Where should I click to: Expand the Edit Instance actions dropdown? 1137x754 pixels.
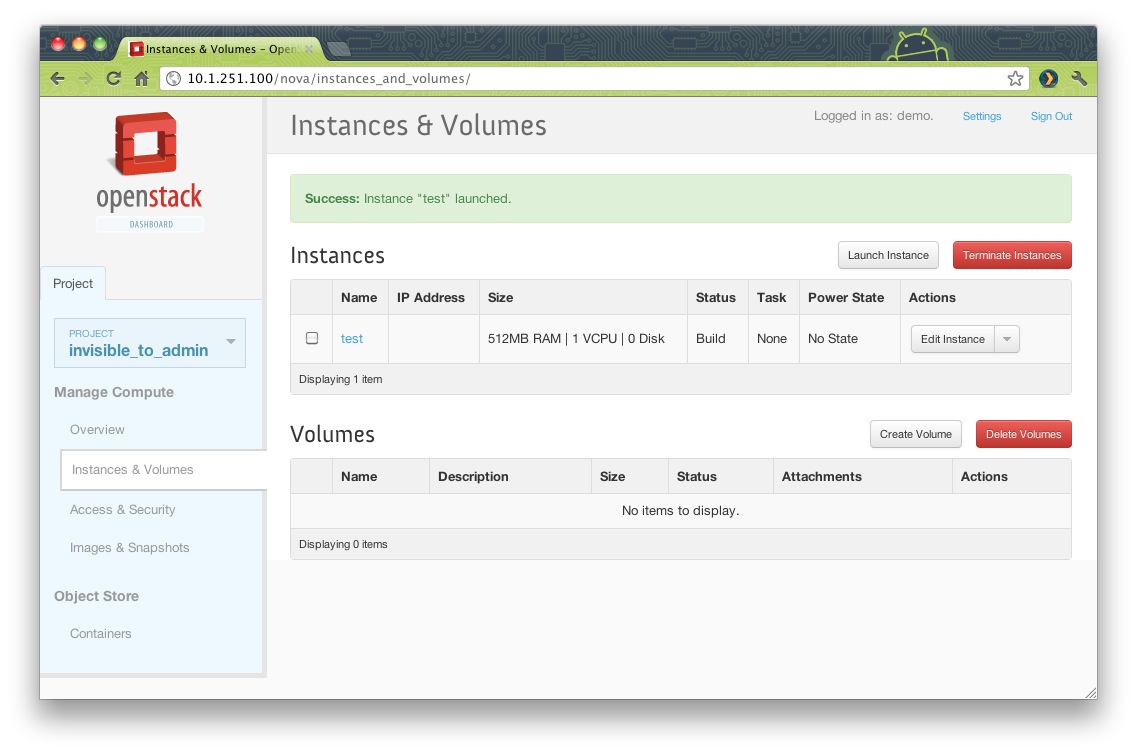click(1007, 338)
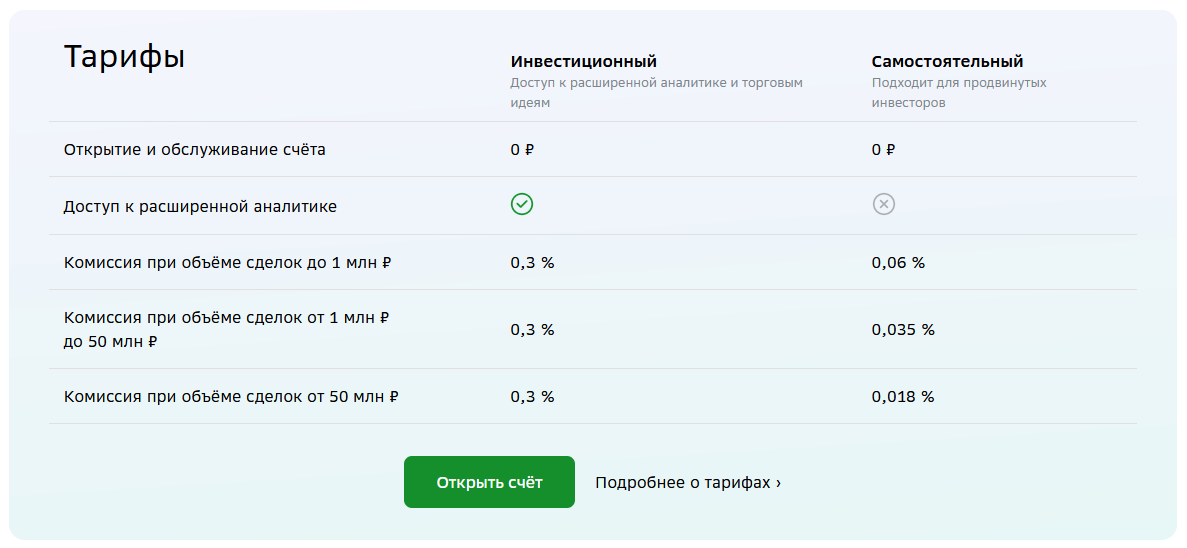This screenshot has width=1187, height=548.
Task: Click the Самостоятельный 0 ₽ account service price
Action: point(883,150)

==*==

Directions: Rewrite these rows with "dropdown" replaced by "menu" and everything else unchanged. Omit the pictures.

Complete response:
Where should I click to: Expand the Edit Instance actions menu? 1137x754 pixels.
click(1007, 338)
This screenshot has width=1187, height=548.
Task: Click the Самостоятельный 0 ₽ account service price
Action: point(883,150)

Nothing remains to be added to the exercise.